YOUR INSTRUCTIONS: Copy out word for word everything from the line containing "Where should I click to: Click the grey" down to the line containing "(580, 820). pos(402,183)", with both of those lines included.

DATA FOR THIS TASK:

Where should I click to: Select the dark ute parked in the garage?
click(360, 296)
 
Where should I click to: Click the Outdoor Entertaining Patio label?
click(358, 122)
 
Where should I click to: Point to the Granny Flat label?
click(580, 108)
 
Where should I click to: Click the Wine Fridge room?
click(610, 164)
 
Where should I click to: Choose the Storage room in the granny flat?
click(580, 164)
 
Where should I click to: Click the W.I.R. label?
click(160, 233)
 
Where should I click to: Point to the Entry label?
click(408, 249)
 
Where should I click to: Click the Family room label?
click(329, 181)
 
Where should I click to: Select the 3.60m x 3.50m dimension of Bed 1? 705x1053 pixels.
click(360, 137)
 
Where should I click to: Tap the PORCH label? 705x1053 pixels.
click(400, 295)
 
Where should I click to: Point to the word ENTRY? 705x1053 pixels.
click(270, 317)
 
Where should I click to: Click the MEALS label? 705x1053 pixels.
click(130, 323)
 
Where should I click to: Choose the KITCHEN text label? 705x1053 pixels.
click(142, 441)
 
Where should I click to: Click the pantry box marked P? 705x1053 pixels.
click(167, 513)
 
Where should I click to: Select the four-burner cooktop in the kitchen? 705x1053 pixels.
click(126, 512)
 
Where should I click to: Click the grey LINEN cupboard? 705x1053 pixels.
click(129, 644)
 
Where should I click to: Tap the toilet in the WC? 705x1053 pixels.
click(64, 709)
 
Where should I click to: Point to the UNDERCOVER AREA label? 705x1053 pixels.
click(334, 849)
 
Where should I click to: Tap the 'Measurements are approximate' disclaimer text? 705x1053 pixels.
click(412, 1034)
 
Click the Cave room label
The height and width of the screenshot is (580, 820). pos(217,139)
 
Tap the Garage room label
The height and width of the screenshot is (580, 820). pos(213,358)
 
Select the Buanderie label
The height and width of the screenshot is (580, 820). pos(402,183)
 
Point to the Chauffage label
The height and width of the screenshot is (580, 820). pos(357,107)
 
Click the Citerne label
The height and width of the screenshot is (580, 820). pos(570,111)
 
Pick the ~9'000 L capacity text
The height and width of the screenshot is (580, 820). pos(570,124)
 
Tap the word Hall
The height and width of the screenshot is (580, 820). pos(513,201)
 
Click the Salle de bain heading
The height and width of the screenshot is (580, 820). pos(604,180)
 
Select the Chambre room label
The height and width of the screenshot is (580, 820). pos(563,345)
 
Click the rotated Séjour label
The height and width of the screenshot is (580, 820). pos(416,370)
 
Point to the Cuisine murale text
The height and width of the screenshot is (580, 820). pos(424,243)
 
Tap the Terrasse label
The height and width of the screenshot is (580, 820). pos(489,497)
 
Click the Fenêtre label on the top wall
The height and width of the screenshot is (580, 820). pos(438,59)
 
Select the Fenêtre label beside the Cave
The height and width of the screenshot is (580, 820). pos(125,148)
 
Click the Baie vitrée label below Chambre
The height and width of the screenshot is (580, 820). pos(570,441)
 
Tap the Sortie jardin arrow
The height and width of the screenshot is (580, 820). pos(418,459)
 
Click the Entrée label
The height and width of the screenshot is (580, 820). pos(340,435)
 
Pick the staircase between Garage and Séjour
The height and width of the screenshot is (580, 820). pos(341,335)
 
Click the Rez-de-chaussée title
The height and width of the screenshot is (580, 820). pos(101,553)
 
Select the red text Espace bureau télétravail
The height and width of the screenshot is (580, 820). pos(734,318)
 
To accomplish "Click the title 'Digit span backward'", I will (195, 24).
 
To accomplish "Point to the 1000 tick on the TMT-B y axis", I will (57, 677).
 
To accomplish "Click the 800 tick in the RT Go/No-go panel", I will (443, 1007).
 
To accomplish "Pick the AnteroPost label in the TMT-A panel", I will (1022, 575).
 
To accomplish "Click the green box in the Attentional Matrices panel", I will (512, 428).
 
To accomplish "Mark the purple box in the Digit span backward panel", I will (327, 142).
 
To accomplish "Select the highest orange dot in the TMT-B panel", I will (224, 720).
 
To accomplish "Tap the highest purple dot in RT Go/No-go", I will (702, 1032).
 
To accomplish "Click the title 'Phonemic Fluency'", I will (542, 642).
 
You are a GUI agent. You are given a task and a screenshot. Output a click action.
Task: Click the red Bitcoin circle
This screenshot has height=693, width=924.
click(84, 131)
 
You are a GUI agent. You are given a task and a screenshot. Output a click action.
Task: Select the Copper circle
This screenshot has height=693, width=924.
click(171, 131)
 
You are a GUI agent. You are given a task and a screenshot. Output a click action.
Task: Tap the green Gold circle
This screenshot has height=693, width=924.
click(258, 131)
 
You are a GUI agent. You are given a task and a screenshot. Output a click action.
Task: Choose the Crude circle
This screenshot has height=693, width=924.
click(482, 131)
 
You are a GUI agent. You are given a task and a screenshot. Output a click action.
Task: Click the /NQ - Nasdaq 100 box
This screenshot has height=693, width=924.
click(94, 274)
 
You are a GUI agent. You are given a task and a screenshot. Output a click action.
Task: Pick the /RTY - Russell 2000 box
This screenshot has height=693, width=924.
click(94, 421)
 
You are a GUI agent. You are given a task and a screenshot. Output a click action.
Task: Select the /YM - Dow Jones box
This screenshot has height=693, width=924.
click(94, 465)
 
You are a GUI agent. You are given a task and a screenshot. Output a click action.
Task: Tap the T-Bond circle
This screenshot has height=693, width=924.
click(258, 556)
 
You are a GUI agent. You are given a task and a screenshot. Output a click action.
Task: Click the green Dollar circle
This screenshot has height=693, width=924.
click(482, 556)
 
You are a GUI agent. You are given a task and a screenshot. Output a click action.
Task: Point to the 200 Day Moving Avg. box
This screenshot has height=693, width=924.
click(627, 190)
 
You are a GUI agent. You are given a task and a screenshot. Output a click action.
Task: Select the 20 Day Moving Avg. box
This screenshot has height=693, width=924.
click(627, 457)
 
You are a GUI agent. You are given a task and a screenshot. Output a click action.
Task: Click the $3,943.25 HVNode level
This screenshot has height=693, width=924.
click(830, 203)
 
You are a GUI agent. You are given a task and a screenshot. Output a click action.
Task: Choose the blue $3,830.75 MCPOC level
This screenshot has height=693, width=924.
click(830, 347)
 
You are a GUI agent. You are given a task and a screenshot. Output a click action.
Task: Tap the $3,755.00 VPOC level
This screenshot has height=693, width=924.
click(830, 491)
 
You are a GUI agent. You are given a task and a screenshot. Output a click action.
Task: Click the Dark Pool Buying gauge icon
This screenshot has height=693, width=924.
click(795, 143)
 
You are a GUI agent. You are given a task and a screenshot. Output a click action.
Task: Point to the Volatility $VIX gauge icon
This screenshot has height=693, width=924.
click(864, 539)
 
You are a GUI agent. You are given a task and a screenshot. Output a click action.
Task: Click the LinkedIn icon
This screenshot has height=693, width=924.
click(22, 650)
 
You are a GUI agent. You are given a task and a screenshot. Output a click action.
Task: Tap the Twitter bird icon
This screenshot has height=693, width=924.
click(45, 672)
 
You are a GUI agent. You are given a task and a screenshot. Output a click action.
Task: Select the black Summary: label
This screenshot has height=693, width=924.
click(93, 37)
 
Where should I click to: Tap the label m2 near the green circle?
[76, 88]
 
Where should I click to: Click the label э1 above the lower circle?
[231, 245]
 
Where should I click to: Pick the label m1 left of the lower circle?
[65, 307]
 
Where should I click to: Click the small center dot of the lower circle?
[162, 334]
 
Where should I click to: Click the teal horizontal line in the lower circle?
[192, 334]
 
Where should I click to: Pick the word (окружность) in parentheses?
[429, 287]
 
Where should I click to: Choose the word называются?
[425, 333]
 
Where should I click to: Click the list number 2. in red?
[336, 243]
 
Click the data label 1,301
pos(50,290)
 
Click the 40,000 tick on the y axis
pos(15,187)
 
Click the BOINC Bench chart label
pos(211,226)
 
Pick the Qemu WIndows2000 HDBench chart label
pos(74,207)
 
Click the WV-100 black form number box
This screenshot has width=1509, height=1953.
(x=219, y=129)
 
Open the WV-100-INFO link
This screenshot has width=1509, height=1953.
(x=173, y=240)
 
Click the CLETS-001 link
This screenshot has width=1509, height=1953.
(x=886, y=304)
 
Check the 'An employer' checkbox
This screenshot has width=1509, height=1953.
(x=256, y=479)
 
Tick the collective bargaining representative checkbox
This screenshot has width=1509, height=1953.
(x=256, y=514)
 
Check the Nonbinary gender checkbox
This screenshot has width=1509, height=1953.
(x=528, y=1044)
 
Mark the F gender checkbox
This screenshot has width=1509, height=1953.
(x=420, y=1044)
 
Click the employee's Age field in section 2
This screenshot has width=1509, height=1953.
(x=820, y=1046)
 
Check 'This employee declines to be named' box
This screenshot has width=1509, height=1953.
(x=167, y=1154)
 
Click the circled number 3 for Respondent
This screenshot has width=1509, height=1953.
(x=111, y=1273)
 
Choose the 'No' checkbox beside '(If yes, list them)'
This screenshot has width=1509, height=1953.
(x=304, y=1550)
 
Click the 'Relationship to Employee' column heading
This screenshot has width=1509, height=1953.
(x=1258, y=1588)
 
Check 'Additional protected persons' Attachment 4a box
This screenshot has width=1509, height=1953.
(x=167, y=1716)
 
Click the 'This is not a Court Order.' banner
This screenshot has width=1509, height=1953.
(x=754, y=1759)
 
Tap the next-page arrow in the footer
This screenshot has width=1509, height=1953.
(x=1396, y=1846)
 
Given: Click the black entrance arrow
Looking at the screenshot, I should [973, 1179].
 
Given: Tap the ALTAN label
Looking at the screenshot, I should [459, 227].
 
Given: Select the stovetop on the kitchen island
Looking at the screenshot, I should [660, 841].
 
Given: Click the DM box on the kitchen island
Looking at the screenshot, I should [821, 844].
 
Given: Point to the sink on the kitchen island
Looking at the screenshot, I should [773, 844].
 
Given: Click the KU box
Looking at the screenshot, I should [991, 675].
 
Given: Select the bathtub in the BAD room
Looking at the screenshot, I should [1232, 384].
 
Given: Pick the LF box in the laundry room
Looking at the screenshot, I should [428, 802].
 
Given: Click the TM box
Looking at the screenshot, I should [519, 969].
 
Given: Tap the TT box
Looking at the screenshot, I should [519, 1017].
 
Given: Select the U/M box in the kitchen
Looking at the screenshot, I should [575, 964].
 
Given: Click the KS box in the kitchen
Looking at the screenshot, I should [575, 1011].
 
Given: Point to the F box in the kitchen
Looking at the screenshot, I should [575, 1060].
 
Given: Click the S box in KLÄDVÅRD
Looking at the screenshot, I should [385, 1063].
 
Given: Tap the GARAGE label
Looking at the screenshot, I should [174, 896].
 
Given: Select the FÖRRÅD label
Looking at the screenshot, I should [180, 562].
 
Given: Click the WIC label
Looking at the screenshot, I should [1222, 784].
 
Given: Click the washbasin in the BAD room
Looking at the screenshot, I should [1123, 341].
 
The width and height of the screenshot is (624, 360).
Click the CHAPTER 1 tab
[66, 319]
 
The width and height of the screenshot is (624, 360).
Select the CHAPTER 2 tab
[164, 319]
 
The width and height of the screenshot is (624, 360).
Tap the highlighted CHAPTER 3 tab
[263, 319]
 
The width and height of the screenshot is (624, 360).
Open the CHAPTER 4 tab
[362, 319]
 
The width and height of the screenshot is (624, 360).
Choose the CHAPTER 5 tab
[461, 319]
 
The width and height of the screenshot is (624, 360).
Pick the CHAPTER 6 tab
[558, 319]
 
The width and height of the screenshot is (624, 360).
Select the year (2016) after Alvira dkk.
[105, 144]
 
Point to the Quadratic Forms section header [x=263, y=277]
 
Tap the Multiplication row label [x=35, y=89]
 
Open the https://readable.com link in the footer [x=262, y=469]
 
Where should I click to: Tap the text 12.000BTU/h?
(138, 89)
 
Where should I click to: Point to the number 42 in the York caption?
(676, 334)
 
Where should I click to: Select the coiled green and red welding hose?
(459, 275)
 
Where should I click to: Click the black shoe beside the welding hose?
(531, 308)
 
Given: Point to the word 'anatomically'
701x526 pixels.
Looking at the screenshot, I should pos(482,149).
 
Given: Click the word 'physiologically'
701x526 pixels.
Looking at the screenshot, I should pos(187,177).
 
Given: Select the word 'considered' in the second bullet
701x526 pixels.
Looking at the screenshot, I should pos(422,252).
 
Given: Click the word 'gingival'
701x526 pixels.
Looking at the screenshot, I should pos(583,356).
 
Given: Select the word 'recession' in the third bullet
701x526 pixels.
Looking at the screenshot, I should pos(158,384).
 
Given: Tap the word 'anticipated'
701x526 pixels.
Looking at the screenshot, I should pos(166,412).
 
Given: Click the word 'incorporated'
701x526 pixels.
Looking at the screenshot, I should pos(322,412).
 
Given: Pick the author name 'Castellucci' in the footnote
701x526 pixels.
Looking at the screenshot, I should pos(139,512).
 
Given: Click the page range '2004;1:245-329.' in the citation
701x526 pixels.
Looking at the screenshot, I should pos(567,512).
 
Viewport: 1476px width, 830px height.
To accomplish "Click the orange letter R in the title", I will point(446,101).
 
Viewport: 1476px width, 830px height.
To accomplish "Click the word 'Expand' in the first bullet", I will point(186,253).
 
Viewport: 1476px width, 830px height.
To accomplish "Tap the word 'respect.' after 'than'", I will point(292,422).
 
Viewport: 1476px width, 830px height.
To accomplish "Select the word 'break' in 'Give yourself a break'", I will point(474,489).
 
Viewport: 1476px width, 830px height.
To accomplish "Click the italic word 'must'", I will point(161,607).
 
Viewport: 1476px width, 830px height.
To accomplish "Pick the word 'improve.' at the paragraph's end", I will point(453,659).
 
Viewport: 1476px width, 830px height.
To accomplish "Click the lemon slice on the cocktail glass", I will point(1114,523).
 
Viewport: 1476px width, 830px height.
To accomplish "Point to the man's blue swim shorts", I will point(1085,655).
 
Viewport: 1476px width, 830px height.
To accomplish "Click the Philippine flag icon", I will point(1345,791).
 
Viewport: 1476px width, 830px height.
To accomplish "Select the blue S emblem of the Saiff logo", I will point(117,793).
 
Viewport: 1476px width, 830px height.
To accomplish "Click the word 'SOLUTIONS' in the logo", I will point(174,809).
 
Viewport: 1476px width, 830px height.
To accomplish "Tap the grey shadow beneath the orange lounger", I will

THE OUTPUT:
Where should I click to: Click the grey LINEN cupboard? 705x1053 pixels.
click(129, 644)
 
Where should I click to: Tap the toilet in the WC? 705x1053 pixels.
click(64, 709)
 
Where should I click to: Point to the UNDERCOVER AREA label? 705x1053 pixels.
click(334, 849)
 
Where should I click to: Tap the 'Measurements are approximate' disclaimer text? 705x1053 pixels.
click(412, 1034)
 
Click the Cave room label
The height and width of the screenshot is (580, 820). pos(217,139)
 
Tap the Garage room label
The height and width of the screenshot is (580, 820). pos(213,358)
 
Select the Buanderie label
The height and width of the screenshot is (580, 820). pos(402,183)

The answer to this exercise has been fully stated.